━━ EXERCISE INPUTS ━━

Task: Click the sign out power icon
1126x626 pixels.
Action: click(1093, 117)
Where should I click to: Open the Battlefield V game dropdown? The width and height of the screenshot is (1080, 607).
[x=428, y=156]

━━━

TASK PROMPT:
Each line from the one with "1126x626 pixels." through the last line of the records must be written out word for word. Include nothing else.

OUTPUT FOR THIS TASK:
1126x626 pixels.
Action: click(1093, 117)
Where should I click to: Open the Battlefield V game dropdown? The width and height of the screenshot is (1080, 607).
[x=428, y=156]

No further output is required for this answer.